What is Our Duty in Injustice?

The comments on this post got way out of hand and seriously off topic! But it brought up an interesting question for me.  What should our response, as Hindus, be when we hear of injustices in the world?

I have to preface this by saying that I have a very hard time trusting any report I hear through the media. There is no news source that doesn’t have a bias and it is impossible to share information without putting some kind of slant on it. I grew up in the Internet age: I’m very cynical about what I’m told. I’ve seen too many times the way events can be twisted by reporting and you’re only getting pieces of the facts and not the whole story. So when people send me articles about violence happening against Hindus, I’m not sure what to do with that. I’m not there. I can’t know the whole story of what’s going on.

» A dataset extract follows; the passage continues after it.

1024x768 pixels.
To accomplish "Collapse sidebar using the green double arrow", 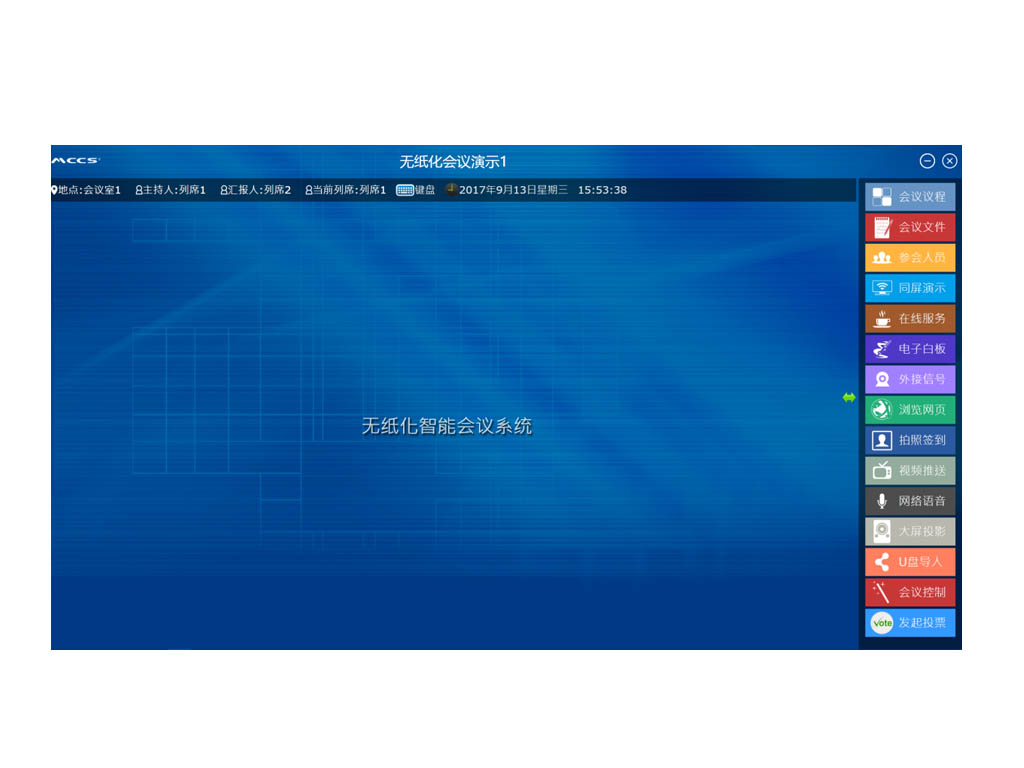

So my response is to meditate, to pray, to try to manifest peace here where I am.

Maybe that is not the right response.

It seems to me that no guru advocates feeling hatred towards others. Proper dharma is about loving everyone as one’s Self. Because they are your Self. We are all one. If you hurt another, you hurt yourself. So what about Arjuna and his battle against his cousins? Krishna tells him to kill because he must. That is the situation that he is in and it has to be done. He has no other choice. All possible ways to avoid war have been tried and have failed. Arjuna is within the structure of a war, he is not a lone gunman taking “justice” into his own hands. And Krishna also tells Arjuna that he can kill without feeling hatred or anger or vindictiveness. The only way to participate in this war in a dharmic way is to not feel hatred towards those against him.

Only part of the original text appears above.